EXERCISE BRIEF
What the answer must hold is the line containing "Given: Click the" and all lines after it through the end of the listing, copied exactly, with pictures left out.

DATA EXTRACTS
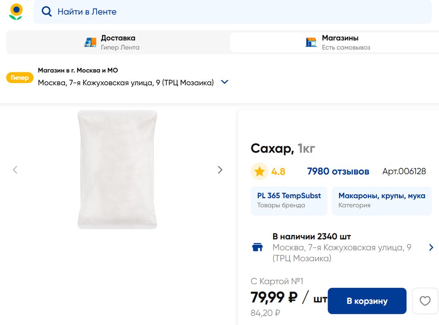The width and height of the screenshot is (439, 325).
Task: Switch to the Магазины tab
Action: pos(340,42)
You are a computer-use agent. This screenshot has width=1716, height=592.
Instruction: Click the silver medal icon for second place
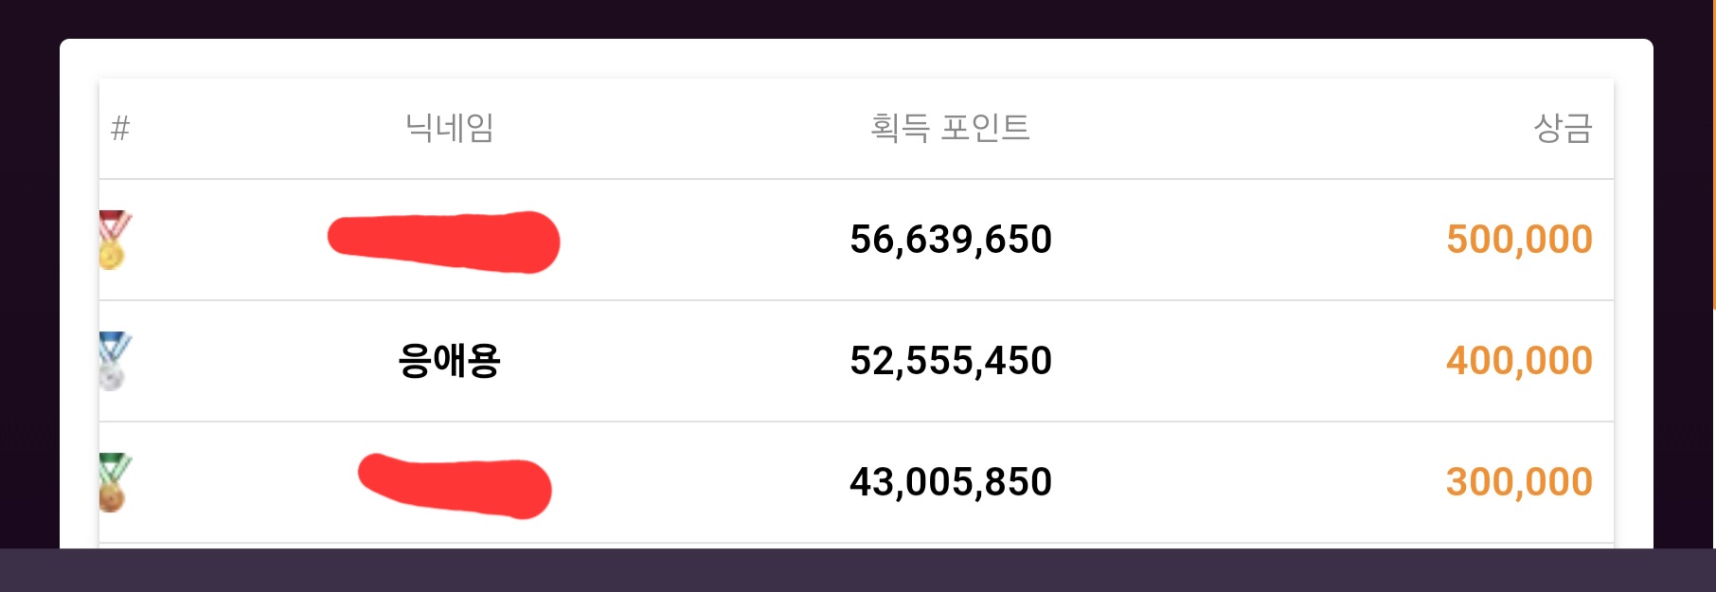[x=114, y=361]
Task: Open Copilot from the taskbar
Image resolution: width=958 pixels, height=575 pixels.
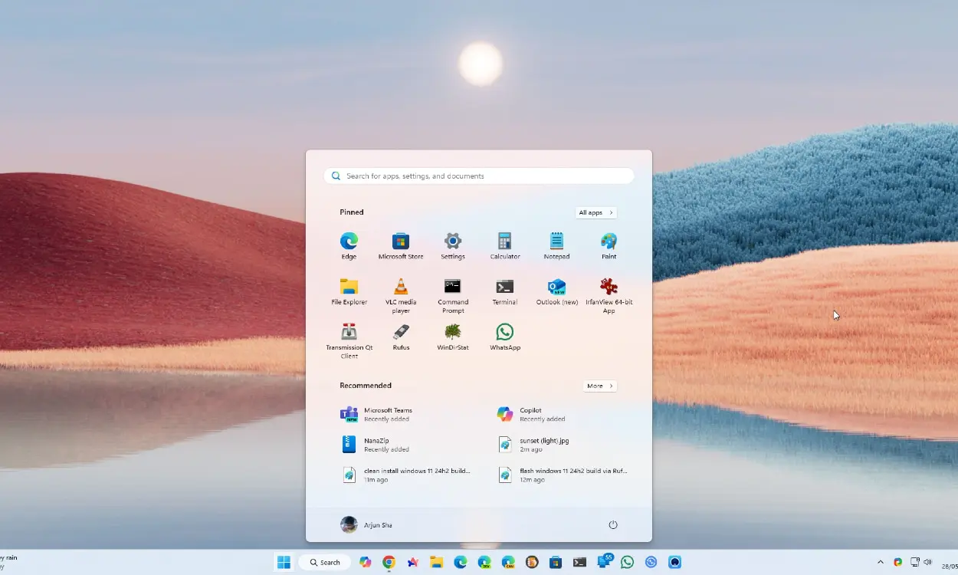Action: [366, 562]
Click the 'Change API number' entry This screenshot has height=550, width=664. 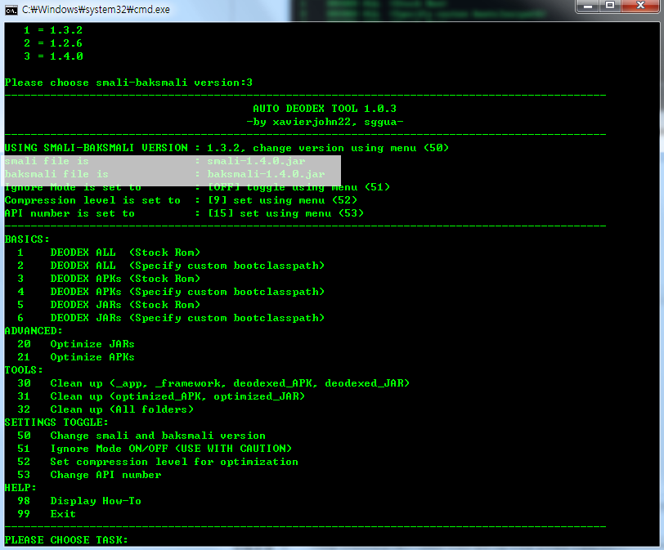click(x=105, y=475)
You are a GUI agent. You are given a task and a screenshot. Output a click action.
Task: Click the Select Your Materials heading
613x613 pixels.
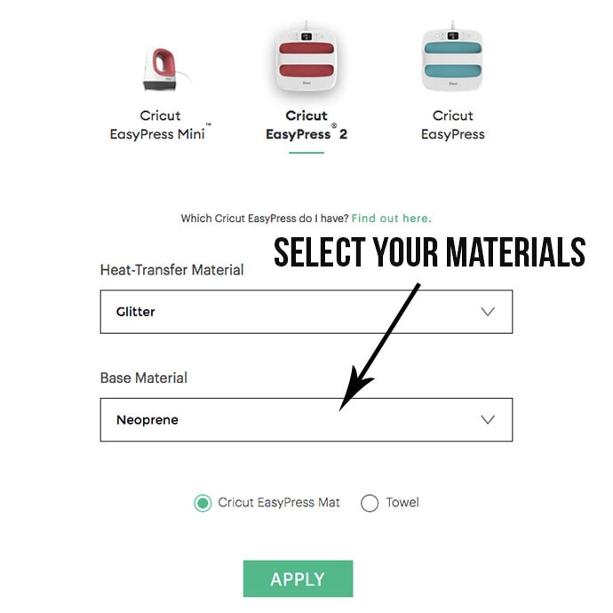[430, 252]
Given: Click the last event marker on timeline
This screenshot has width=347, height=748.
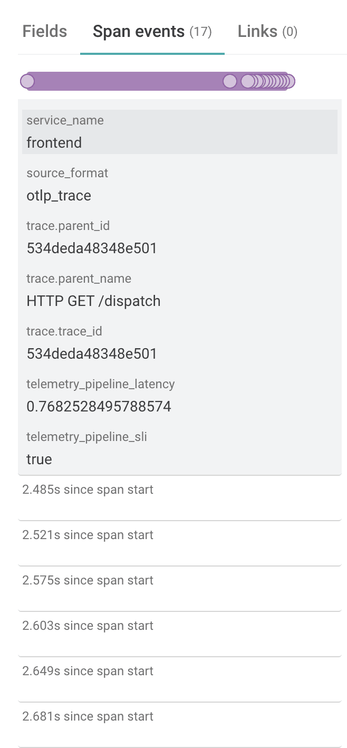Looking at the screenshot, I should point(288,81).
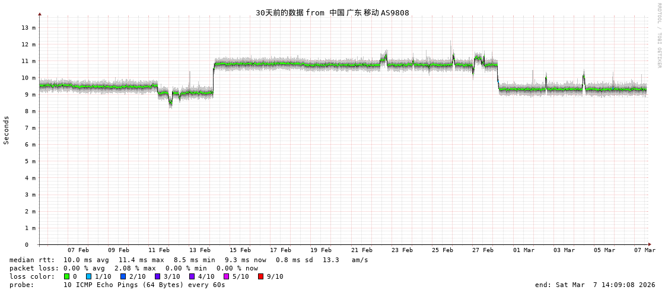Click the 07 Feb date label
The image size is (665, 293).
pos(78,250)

EXERCISE OUTPUT
Given: Click the last event marker on timeline
This screenshot has width=347, height=748.
Looking at the screenshot, I should point(288,81).
Click the 07 Feb date label
The image size is (665, 293).
pos(78,250)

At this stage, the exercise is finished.